ABOUT THIS TASK ▸ Please copy, exactly as they appear below, the lines from the one containing "Task: Select the OpenX partner logo card" through the one containing "Open the formatting".

RECORDED DATA ▸
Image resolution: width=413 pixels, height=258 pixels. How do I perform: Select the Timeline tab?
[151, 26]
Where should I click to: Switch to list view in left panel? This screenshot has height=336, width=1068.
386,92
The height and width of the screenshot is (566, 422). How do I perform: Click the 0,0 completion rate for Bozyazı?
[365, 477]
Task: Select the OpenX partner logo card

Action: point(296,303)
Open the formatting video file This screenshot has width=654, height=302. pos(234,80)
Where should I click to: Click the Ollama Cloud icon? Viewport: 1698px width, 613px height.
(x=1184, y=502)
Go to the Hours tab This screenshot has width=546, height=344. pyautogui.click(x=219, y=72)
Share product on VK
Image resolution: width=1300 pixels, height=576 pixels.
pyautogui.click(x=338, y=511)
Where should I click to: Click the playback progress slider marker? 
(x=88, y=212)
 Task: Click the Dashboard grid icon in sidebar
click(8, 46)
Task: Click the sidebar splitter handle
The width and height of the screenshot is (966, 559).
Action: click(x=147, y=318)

==

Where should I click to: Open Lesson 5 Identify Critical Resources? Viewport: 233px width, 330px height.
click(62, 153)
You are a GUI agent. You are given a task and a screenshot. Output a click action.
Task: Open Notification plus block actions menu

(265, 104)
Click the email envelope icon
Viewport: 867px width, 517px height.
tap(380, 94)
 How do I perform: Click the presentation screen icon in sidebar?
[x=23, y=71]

==

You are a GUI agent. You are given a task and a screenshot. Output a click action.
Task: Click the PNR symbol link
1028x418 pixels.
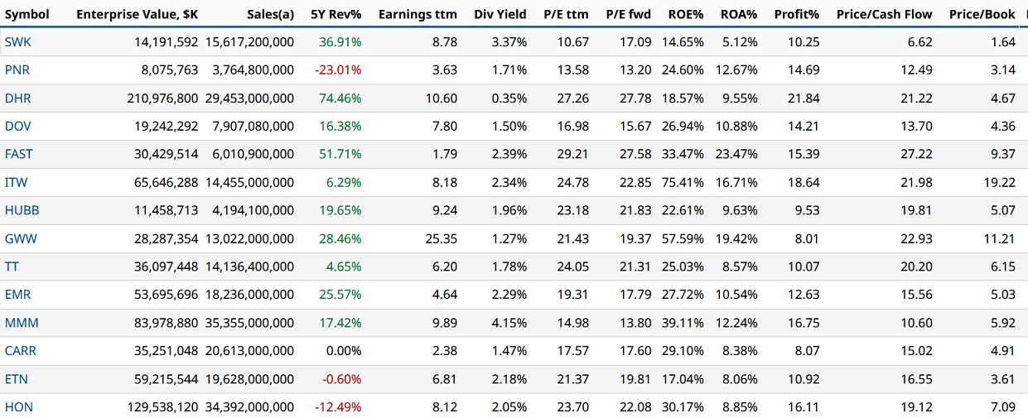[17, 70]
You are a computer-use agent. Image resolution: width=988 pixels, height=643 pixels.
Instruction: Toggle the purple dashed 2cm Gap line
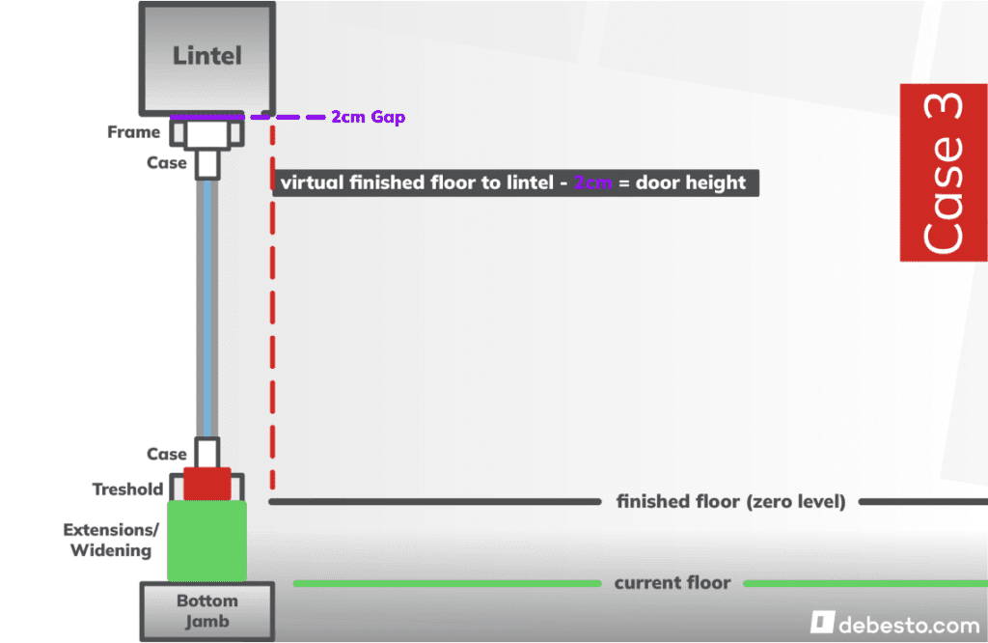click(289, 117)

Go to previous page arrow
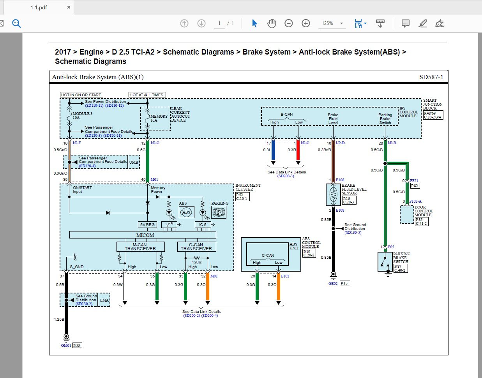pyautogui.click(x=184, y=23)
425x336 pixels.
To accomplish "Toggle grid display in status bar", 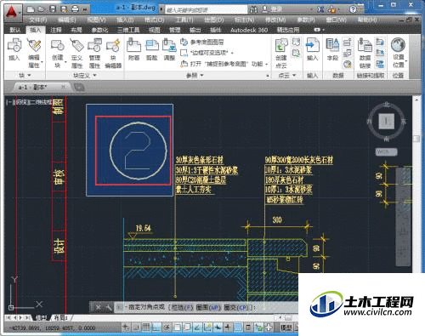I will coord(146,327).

SOLUTION ▸
Task: Select the OpenX partner logo card

Action: point(296,303)
Open the formatting video file This screenshot has width=654, height=302. pos(234,80)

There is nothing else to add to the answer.